Оба они, несмотря на прикрывающий их фронтончик, уже промокли до костей.

– Кру-угооом! – раздалась минутой раньше далекая команда, – Бе-егоом!… – А из-за пакгаузов, словно бы отраженное, послышалось: – Ррысьюююю… Марш!

Жандармов и казаков в секунду не стало возле площади.

Посреди же площади вдруг оказался Полубояров верхом на вороной кобыле. Во фраке, но без слетевшего давно котелка, с развевающимися по ветру волосами и вылезшими из-под брюк белыми штрипками подштаников он казался сбежавшим из своего желтого дома пациентом. С огромной черной бороды Полубоярова потоком хлестала вода. Полубояров указывал рукою вперед, словно бы Суворов во время сражения, и кричал – слышно не было ни единого слова. Кобыла вдруг подбросила обе задние ноги, словно брыкающийся осел, копыта ударили в спину женщине, та неслышно в шуме ливня вскрикнула, взмахнула руками и упала ничком. Полубояров, ничего не замечая, крутился на лошади; женщину за ноги потащили прочь, насквозь мокрое платье тут же оказалось у нее на голове, обнажив нижние юбки и панталоны, тут же и панталоны полопались, стали видны ослепительно белые, словно бы фосфоресцирующие в опустившейся тьме толстые голые ляжки. Троекратно блеснула молния, то делая совершенно черной, то мгновенно озаряя зеленою вспышкой площадь с бегущими людьми, то вновь делая черным все вокруг, то вновь озаряя сатанинским огнем.

– Траххх! – страшно ударил гром. – Траххх! Траххх!

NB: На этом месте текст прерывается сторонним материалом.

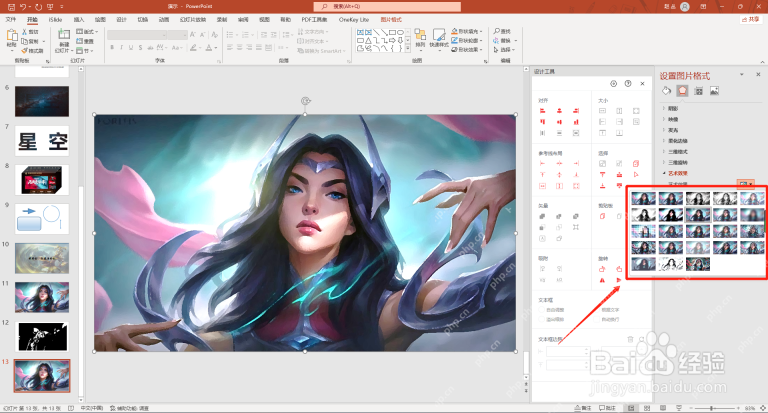Click the Arrange (排列) icon in ribbon
The image size is (768, 413).
pos(420,38)
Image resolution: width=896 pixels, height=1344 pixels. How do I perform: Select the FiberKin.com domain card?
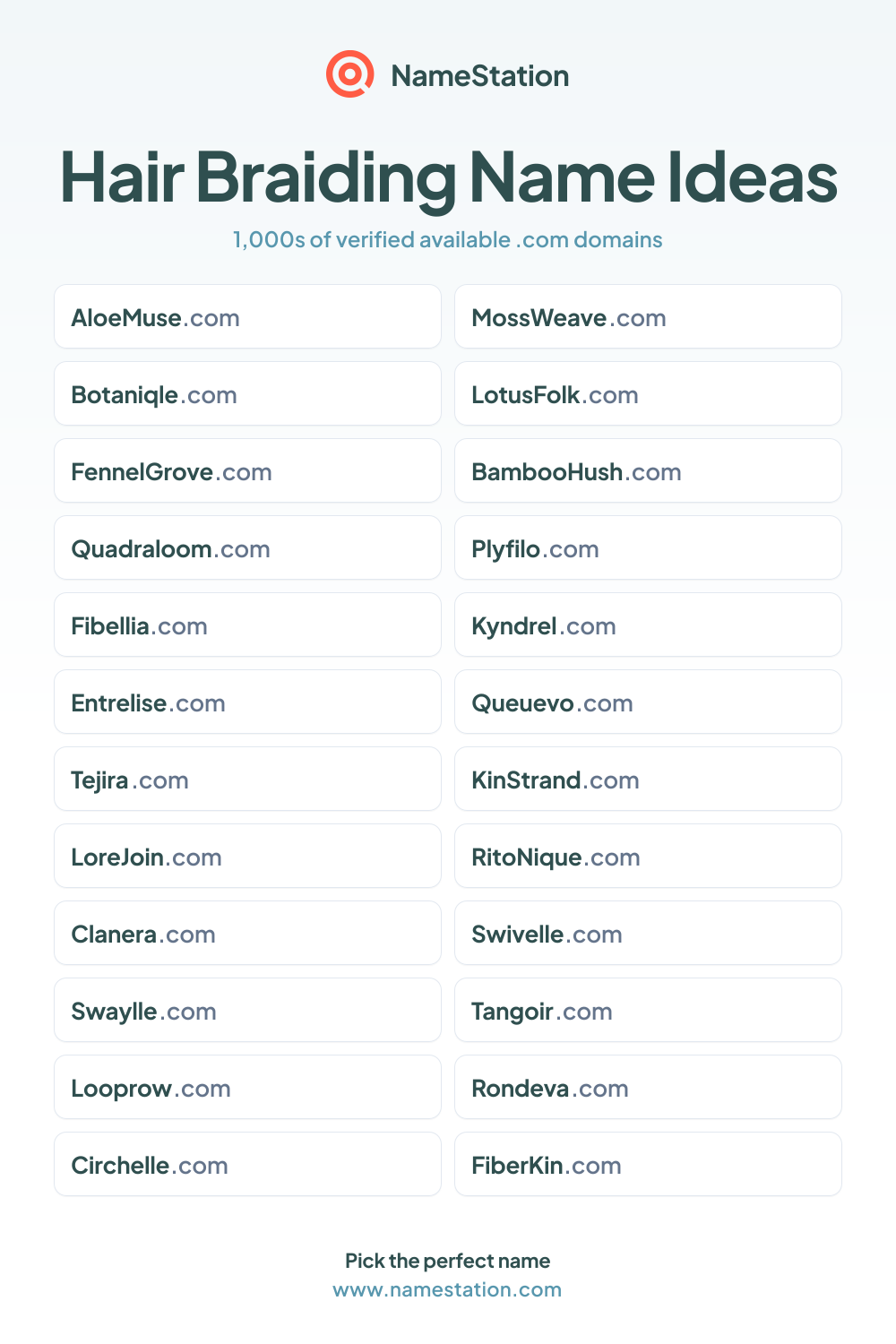648,1164
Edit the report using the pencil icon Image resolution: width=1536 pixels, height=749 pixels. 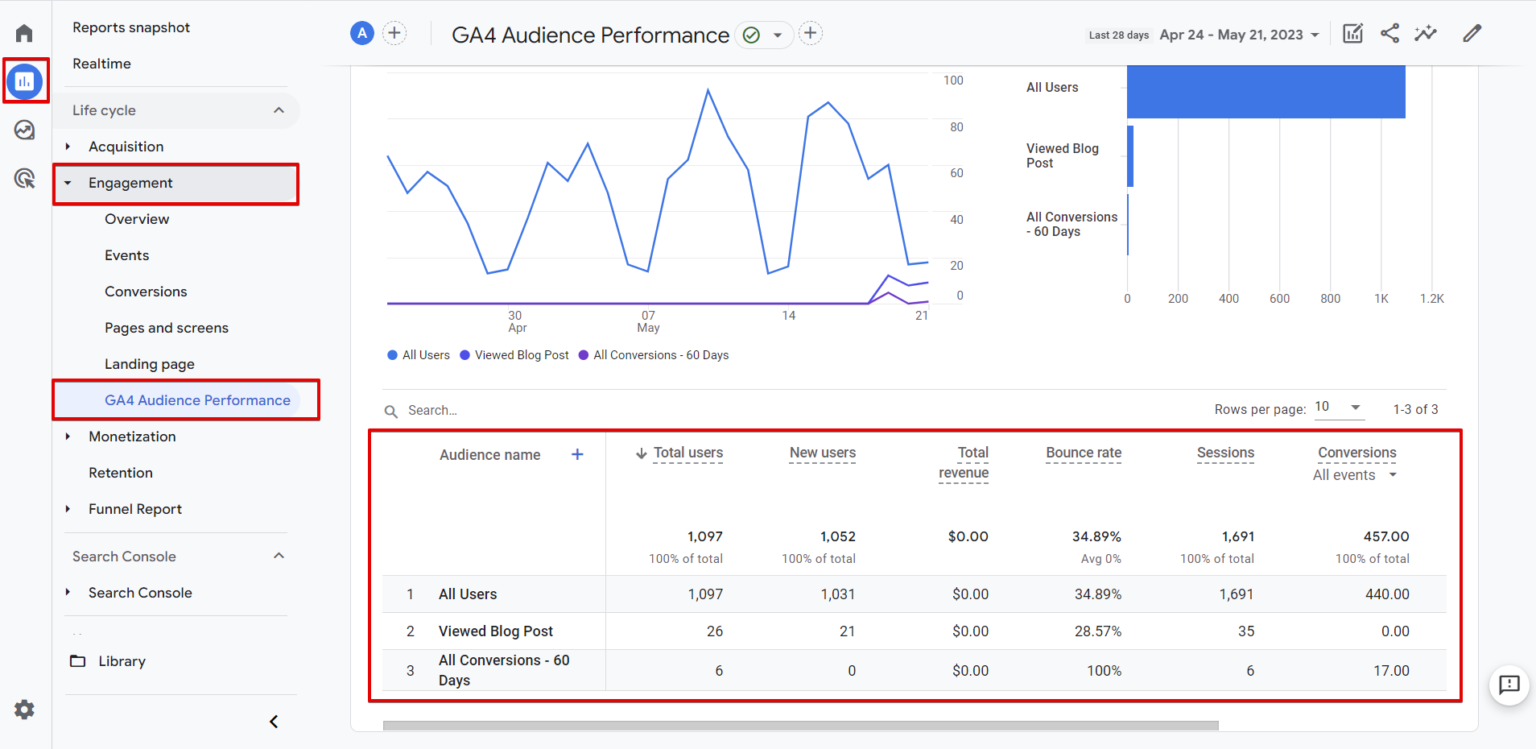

Юнкера бежали, прикрываясь портретами Темнишанского. А как же-с на поле боя? – позвольте нам спросить, дорогие мои, – при настоящих ударах артиллерии? Тоже побегут? Но это так, кстати, это в сторону. Тем более, что дамы на мостовой, поднимая мокрые юбки, визжали, перекрывая грозу и все ее громовые удары – дамы, брошенные кавалерами своими, не знали, куда бежать, но побежали и они – туда, куда указывал комиссарским перстом Полубояров. Единственно мужественный, собственною своею персоной Николай Гаврилович Темнишанский, как скала, недвижимо стоял посреди хаоса, устроенного политическим конкурентом и безостановочно протирал, и протирал, и протирал пенсне носовым платком.